- SET TASK: Put the stretch of the data from the line containing "You are a computer-use" through the end of the data into a Markdown table with the columns Row and Line, skipping blank lines and leaving out the pictures.

- DATASET RECORDS:
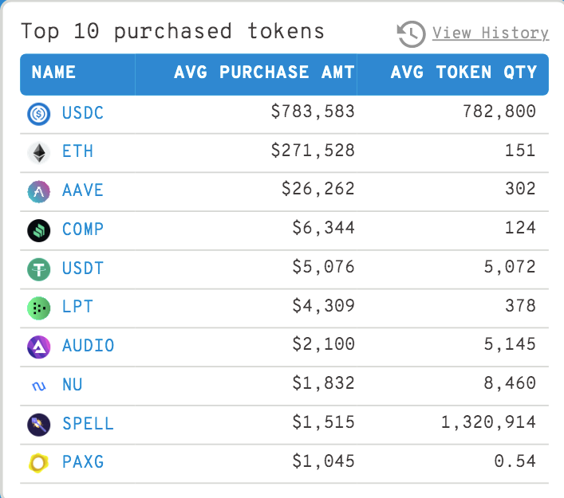Viewport: 564px width, 498px height.
Task: Click the Ethereum diamond icon
Action: (39, 153)
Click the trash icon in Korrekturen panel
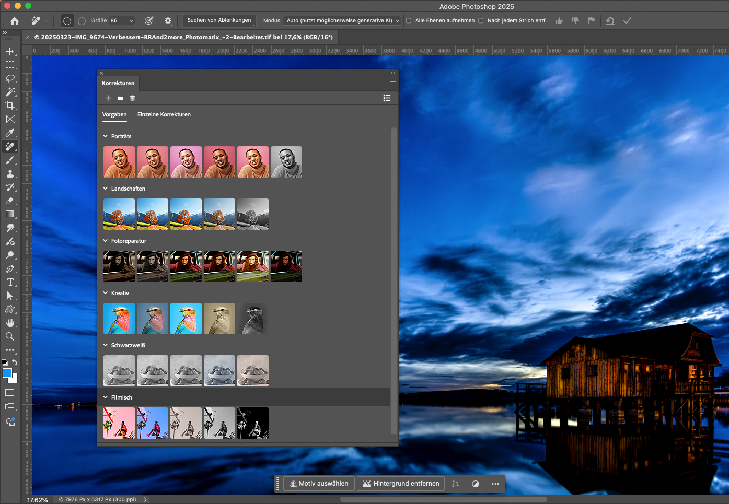 pyautogui.click(x=132, y=98)
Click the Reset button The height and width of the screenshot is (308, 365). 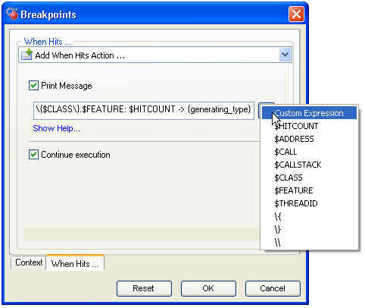click(x=144, y=288)
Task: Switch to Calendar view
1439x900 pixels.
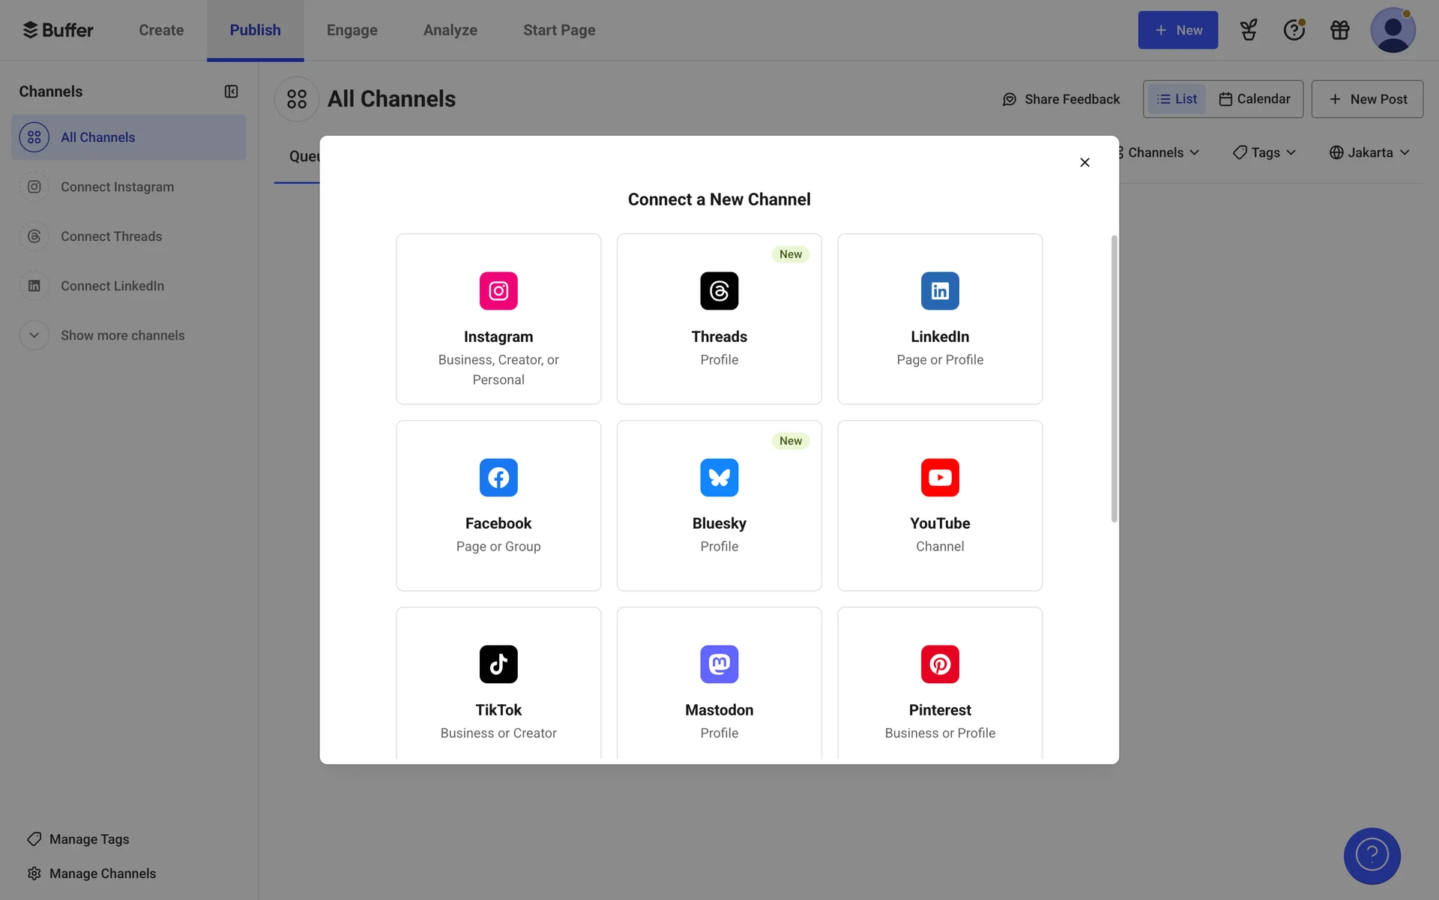Action: click(1255, 99)
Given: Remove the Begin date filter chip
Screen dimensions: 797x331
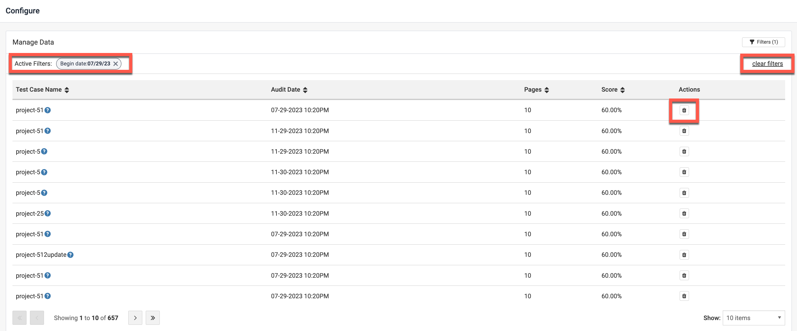Looking at the screenshot, I should pyautogui.click(x=116, y=64).
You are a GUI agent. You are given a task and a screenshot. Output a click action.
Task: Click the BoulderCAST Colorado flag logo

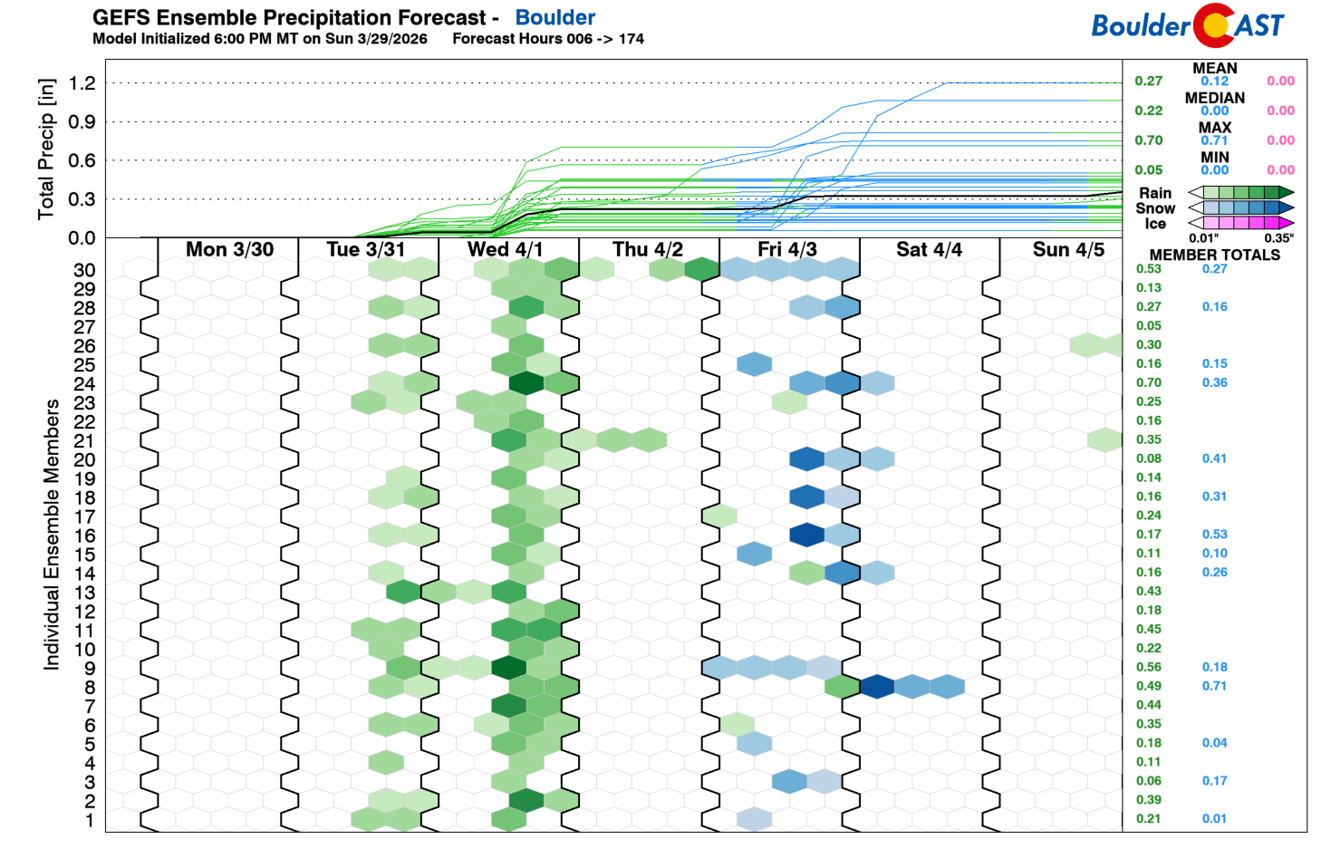(1214, 25)
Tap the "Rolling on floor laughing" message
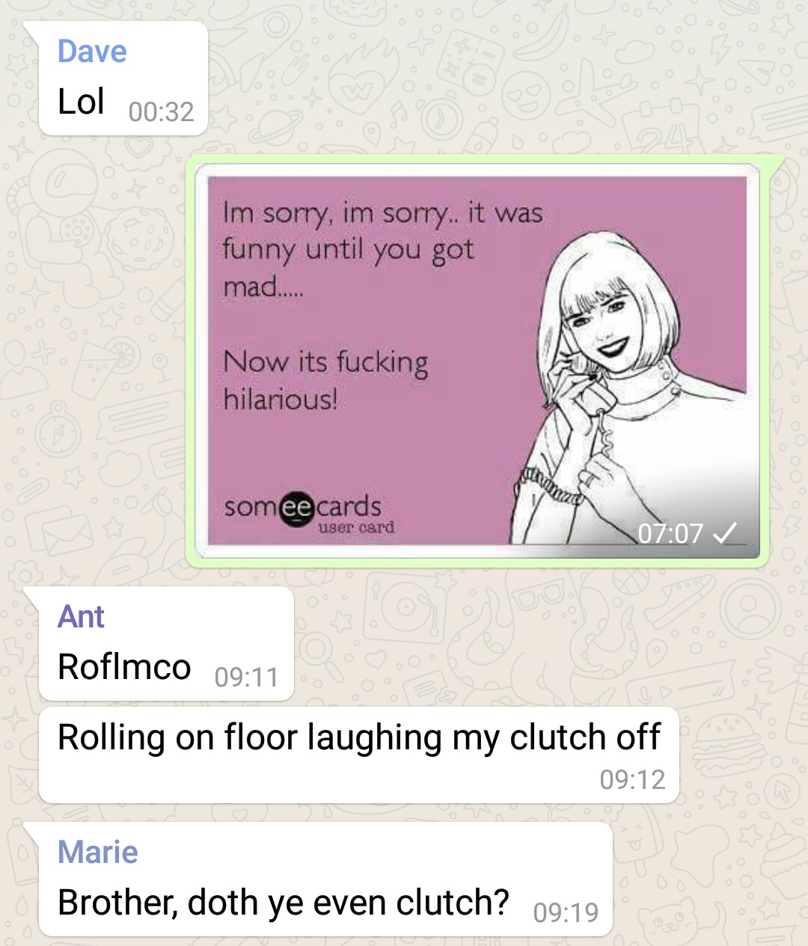 [x=359, y=755]
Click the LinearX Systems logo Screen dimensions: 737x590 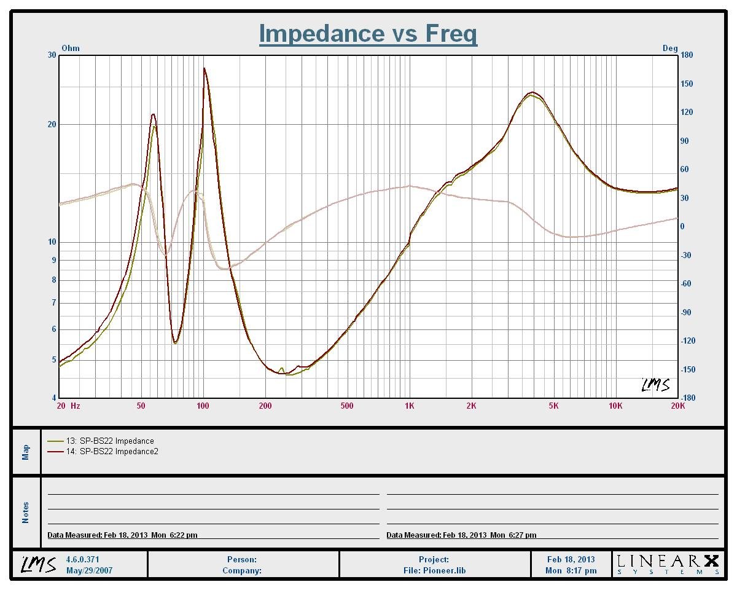[x=668, y=564]
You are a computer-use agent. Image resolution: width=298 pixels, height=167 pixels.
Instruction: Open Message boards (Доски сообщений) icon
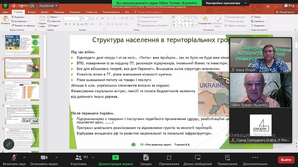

- TASK RESULT:
| Row | Line |
|---|---|
| 1 | You are a computer-use agent. Image resolution: width=298 pixels, height=167 pixels. |
| 2 | Instruction: Open Message boards (Доски сообщений) icon |